The
NBC Symphony Orchestra was one of the world's fabled orchestras.
David Sarnoff, chairman of RCA which owned both RCAVictor Records and NBC radio -- offered conductor
Arturo Toscanini a specially-built orchestra of the highest standards.
Offering the highest salaries of any orchestra and a 52-week contract, NBC attracted top orchestral musicians: 21 of them were former section leaders of other orchestras.
Artur Rodzinski molded them into a precision ensemble and
Rodzinski led its first concerts. The orchestra took the air under
Toscanini on Christmas day, 1937.

**Given request A:** According to the NBC Symphony Orchestra passage, how many of the orchestra's musicians were former section leaders of other orchestras?
**Given request B:** Quote the NBC Symphony Orchestra passage starting at the words "Offering the highest" and ending after "Christmas day, 1937.".
The items that follow are drawn from a different source than the passage about the NBC Symphony Orchestra.

**Data shown:**

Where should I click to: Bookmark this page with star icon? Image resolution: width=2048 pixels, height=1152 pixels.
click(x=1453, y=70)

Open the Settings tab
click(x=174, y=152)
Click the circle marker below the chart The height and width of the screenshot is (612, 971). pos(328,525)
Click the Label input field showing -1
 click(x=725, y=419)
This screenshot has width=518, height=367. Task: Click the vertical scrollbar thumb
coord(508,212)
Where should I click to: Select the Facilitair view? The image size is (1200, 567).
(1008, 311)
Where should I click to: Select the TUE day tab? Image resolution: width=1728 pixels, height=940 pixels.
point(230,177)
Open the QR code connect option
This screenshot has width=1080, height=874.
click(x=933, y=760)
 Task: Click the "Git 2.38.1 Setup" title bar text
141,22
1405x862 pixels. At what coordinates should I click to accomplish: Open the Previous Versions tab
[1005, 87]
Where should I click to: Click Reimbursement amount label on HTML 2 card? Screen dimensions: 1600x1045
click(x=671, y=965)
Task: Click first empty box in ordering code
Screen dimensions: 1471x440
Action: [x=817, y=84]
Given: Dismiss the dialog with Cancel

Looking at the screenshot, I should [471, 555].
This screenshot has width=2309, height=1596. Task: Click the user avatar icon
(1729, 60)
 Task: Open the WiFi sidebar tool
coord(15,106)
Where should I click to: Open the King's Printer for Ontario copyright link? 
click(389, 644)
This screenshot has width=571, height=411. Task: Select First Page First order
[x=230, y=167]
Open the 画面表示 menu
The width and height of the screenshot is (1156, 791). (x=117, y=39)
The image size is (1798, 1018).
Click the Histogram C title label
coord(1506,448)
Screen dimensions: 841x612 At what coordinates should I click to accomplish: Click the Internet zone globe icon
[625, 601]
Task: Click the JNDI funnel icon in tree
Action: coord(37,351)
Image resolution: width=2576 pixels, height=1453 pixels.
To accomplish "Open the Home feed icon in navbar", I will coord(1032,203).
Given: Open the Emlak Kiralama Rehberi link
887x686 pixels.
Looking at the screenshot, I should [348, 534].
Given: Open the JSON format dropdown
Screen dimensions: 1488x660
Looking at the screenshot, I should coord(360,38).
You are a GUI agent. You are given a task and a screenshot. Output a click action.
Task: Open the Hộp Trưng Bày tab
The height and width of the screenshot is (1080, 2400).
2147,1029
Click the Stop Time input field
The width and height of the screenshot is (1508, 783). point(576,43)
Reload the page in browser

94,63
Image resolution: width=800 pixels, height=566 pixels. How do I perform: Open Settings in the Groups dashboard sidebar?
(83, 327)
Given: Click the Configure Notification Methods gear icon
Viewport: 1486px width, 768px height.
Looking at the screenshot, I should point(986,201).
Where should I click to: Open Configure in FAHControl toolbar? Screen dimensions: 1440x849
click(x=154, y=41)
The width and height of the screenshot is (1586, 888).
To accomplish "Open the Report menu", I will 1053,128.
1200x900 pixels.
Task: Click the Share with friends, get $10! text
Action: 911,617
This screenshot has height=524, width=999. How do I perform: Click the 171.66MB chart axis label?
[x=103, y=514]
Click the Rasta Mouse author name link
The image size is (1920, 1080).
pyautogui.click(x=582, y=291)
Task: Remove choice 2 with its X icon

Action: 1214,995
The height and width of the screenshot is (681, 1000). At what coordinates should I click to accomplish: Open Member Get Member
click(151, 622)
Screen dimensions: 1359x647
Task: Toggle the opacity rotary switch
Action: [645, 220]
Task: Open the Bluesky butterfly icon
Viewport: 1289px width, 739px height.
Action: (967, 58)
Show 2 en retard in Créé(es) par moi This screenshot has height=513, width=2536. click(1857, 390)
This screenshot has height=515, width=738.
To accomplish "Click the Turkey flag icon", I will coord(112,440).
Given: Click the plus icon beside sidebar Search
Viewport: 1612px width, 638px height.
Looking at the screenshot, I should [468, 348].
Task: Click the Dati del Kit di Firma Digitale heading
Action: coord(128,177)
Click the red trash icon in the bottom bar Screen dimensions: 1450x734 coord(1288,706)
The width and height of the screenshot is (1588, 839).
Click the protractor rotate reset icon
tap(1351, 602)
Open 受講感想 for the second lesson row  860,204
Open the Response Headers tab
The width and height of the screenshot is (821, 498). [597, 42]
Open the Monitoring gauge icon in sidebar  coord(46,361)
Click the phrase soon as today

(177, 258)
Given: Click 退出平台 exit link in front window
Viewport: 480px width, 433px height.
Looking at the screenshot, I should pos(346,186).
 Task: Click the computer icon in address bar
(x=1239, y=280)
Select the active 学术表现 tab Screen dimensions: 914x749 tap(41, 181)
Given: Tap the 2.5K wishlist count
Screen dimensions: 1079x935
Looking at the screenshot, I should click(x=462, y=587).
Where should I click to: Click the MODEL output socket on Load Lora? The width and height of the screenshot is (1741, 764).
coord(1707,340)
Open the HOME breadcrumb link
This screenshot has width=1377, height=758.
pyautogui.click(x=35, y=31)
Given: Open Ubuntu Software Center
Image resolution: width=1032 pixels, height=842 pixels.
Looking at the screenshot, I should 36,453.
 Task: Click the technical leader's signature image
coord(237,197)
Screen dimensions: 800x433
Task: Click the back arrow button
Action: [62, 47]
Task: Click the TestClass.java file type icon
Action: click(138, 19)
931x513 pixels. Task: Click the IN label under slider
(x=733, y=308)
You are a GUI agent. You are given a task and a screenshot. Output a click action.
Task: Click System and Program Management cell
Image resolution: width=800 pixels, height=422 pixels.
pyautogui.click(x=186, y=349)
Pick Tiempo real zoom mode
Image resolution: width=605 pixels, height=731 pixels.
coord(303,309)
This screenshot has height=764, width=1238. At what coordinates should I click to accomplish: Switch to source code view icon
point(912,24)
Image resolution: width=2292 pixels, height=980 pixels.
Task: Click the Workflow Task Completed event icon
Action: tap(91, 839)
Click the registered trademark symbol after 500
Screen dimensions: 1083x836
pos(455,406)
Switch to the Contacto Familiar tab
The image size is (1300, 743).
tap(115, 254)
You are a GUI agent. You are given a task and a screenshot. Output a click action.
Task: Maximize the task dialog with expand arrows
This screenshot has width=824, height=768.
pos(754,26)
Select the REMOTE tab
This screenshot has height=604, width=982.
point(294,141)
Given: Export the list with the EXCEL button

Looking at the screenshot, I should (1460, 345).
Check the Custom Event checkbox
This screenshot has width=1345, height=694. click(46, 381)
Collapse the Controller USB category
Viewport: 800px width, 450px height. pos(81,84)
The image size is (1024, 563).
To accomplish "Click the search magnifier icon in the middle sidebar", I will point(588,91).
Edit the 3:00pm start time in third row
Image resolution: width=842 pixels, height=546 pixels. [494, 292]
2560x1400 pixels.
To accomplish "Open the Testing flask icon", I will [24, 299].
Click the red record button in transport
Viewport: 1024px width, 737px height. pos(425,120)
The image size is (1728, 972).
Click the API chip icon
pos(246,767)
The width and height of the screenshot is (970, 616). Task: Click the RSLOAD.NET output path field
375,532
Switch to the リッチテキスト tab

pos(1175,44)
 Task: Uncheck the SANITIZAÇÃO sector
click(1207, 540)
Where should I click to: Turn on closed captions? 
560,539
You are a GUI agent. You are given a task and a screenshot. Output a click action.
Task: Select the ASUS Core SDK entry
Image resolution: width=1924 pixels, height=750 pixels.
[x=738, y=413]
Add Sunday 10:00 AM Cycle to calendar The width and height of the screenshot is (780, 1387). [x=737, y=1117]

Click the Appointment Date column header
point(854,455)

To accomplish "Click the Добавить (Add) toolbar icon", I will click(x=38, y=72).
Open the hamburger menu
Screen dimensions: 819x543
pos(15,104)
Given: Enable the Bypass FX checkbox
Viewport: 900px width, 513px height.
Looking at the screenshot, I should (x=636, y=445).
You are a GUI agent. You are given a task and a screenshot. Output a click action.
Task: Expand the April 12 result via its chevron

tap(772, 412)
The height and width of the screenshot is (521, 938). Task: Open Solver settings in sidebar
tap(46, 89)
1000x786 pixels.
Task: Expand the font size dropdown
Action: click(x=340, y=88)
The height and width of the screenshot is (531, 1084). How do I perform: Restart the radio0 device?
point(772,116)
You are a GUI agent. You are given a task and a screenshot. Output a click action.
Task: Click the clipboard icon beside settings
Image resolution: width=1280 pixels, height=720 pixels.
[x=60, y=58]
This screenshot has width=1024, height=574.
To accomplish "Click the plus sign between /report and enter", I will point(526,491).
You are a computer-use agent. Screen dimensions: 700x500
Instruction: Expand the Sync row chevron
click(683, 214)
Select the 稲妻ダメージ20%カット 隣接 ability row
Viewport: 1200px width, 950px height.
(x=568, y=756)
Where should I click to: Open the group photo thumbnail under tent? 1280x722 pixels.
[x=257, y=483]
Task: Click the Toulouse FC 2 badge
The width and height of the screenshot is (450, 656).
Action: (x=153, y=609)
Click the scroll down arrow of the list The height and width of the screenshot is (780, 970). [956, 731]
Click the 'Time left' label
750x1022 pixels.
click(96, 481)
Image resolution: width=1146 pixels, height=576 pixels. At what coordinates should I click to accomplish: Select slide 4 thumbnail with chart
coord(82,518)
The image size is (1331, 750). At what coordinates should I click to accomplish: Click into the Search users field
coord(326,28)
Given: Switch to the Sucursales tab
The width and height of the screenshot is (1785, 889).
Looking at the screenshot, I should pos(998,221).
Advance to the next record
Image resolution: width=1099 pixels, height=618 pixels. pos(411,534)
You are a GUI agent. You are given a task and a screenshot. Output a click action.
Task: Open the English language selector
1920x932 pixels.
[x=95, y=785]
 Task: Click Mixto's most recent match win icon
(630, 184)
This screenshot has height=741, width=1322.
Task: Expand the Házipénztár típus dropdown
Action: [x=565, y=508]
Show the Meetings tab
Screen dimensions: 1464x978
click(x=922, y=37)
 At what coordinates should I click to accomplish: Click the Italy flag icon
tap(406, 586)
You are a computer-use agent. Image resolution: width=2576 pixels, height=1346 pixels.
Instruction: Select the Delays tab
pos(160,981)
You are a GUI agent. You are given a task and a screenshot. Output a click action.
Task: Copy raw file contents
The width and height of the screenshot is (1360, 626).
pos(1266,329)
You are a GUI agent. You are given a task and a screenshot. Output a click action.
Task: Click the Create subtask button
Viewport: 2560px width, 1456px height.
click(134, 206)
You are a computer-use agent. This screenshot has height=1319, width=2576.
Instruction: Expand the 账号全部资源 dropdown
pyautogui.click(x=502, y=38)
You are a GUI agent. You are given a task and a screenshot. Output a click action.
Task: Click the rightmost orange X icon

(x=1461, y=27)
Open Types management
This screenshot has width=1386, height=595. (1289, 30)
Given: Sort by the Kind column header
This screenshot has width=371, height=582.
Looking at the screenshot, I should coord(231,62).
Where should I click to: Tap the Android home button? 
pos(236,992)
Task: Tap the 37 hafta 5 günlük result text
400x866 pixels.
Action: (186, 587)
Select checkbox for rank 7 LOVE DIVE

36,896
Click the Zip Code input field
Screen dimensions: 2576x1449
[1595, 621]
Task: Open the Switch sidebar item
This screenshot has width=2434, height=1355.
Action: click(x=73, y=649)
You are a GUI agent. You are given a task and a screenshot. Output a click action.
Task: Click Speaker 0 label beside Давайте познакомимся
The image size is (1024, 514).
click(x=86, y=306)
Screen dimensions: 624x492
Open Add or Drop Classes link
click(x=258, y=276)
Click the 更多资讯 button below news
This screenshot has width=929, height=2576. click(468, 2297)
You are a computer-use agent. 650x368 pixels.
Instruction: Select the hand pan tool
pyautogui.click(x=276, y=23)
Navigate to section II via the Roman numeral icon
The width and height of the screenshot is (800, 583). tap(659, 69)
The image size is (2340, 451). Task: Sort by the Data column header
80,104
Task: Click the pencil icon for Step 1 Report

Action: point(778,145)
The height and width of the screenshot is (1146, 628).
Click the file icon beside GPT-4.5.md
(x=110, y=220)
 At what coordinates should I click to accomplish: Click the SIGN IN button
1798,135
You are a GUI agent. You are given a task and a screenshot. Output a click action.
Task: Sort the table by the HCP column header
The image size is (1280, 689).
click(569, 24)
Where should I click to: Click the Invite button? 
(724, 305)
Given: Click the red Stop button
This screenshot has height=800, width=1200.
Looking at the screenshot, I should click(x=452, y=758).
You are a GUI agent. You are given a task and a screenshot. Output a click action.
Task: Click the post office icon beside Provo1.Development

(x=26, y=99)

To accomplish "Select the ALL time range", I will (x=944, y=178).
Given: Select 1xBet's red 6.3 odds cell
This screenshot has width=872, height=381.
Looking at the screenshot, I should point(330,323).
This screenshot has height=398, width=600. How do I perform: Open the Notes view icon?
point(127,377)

**Expected output A:** 21

**Expected output B:**
Offering the highest salaries of any orchestra and a 52-week contract, NBC attracted top orchestral musicians: 21 of them were former section leaders of other orchestras.
Artur Rodzinski molded them into a precision ensemble and
Rodzinski led its first concerts. The orchestra took the air under
Toscanini on Christmas day, 1937.